*** Opening of Records shown ***

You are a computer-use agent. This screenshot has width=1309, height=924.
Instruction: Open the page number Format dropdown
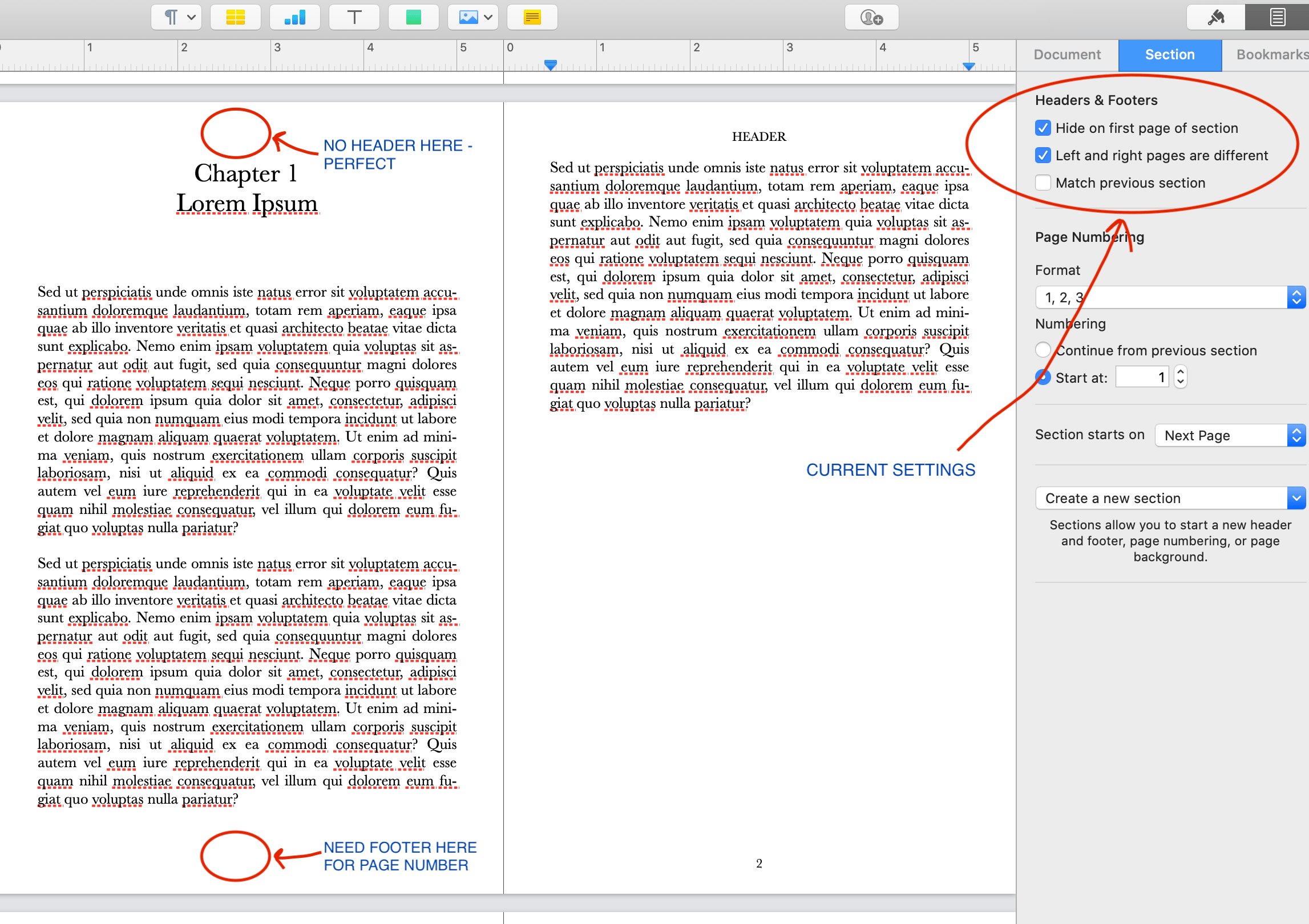pyautogui.click(x=1296, y=297)
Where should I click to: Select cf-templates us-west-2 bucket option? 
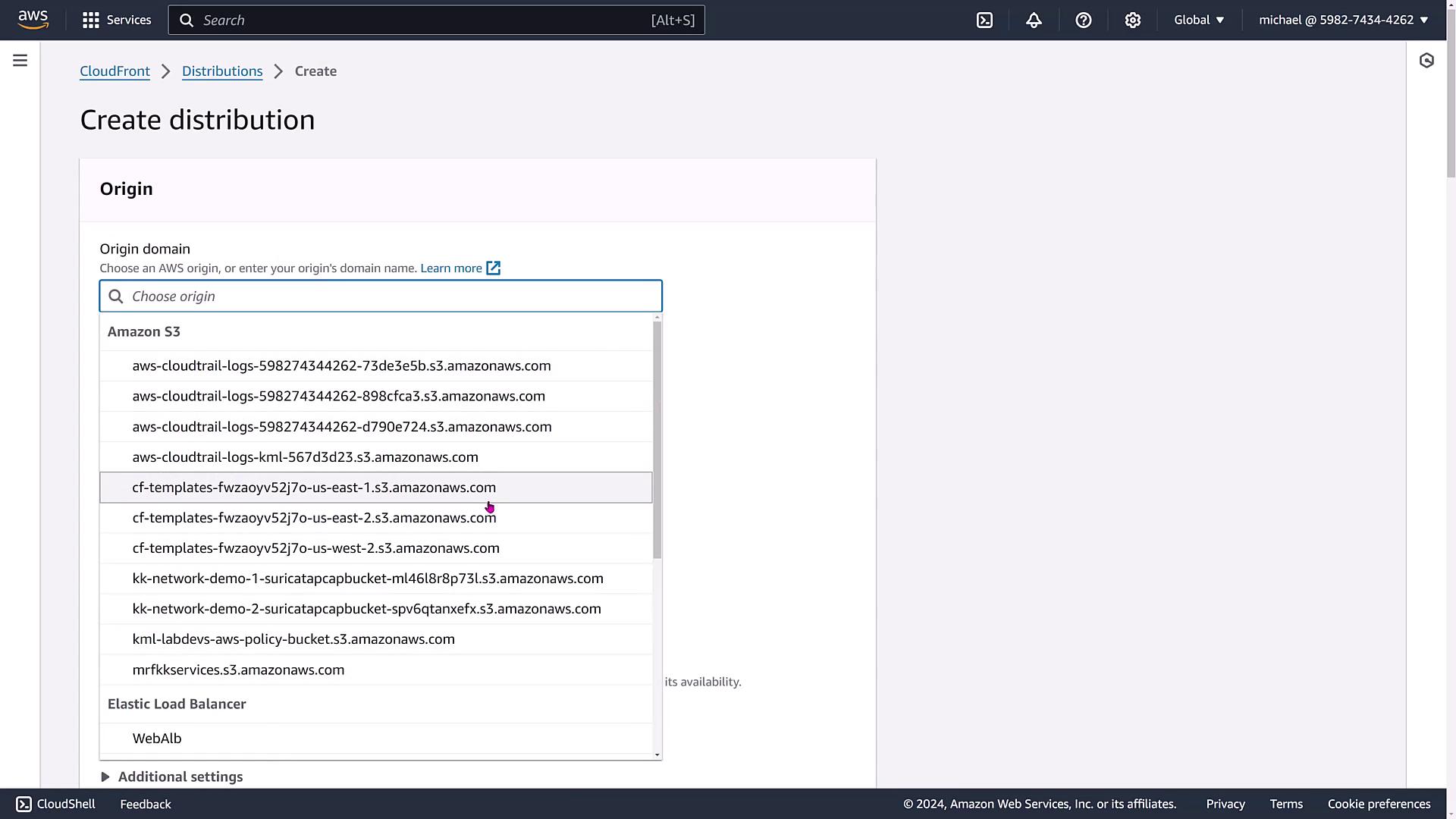pos(315,548)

*** Close of Records shown ***

**Exercise brief:** Copy the entries above faithfully and omit every image.

**Solution:**
You are a computer-use agent. This screenshot has width=1309, height=924.
Instruction: Open the page number Format dropdown
pyautogui.click(x=1296, y=297)
Where should I click to: Select cf-templates us-west-2 bucket option? 
pos(315,548)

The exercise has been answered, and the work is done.